— Start Passage shown —

I just read all of the comments below and I think people need to realize that common core has reared its ugly head, and the teachers are having to bend over backwards to meet all of the requirements. To blame test score solely on the teacher is just ridiculous. We have been at this school for 3 years. We love the CFIE family and have been very pleased. Parents have to step up and fill in the gaps at home.. sometimes it is hard to do, I get it... but there is only so much a teacher can do. "They really need to step up their test scores".. Come on! This is by far the best elementary school in town! I do agree that the traffic is a little ridiculous, but once you figure out what works for you (walker, car rider, etc..) it's doable.
—Submitted by a parent


Posted March 5, 2014

What happen to these tests scores? Did you they fire the best teachers or something? 2012 G-3 (95%) to 2013 G-3 (55%). What happen? Carolina Forest is the best school in these area. They just really need to step up there test scores. Or have teachers work a lot harder to get test scores up.
—Submitted by a parent


Posted January 3, 2014

Wonderful school! Wonderful neighborhood too! The teachers are amazing (that doesn't mean everybody is amazing but 80% of the staff is good!!!) and that's really hard to find in jacksonville town! Principal is wonderful too! She is the rock of that school. And that is why she won the award as "The principal of the year". This is the second year for my children to attend CFE. And I can just tell you that you would not regret it. Is not any private or public school that match this school quality. I'm a proud mom to have my children's and this amazing school! Go Eagles!!!!!!!
—Submitted by a parent


Posted December 13, 2013

Ok, but not what I expected!! Some of the staff behavior towards the kids are sometimes inappropriate. Some staff members are yelling and screaming at kids for no reason. Kids also should be able to relax and talk in the breakfast line at least prior to 8 am, but they aren't allowed to. Most of the teachers are cordial and reasonable with the students.The principal is cordial most of the time, but she works her agenda through her staff. Gossip and sarcastic remarks about parents needs to stop. I'm very familiar with other schools in the county and this one is not at the top of my list. I really love when my child has homework, but I do feel that it can be a bit excessive (2-3 hours) for a 3rd grader. Kids are asked to remove their cotton covers from their heads as soon as they step a foot into the building. Can they warm up on their way to class? I think most of the staff does a great job with having at least 27 to 28 kids in some classes! My child has attended a school that has over a 1000 kids to, but everything ran a little smoother. The car drop off line and dismissal times weren't so long. Waiting in the car line in the evening for almost 30 minutes is unreal!

— End Passage shown —

▶ [Set of tasks]
(A) In the school reviews, why does the first parent call blaming test scores solely on the teachers ridiculous?
(B) Copy out the school reviews word for word, between "I just read" and "etc..) it's doable.", inclusive.

— Start Data lines —

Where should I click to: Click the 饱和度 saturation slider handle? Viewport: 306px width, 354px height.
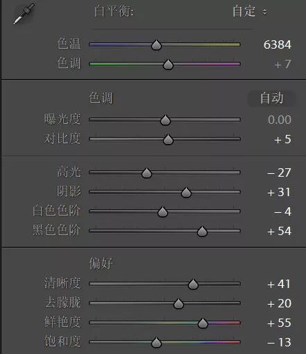point(156,343)
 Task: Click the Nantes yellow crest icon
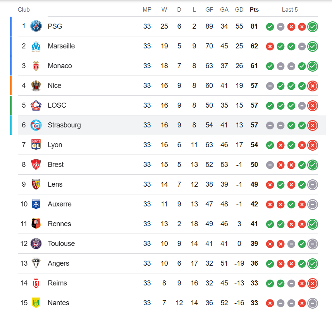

— End Data lines —

▶ [Final results]
(A) Common core has made teachers bend over backwards to meet all of its requirements, and there is only so much a teacher can do. Parents have to step up and fill in the gaps at home.

(B)
I just read all of the comments below and I think people need to realize that common core has reared its ugly head, and the teachers are having to bend over backwards to meet all of the requirements. To blame test score solely on the teacher is just ridiculous. We have been at this school for 3 years. We love the CFIE family and have been very pleased. Parents have to step up and fill in the gaps at home.. sometimes it is hard to do, I get it... but there is only so much a teacher can do. "They really need to step up their test scores".. Come on! This is by far the best elementary school in town! I do agree that the traffic is a little ridiculous, but once you figure out what works for you (walker, car rider, etc..) it's doable.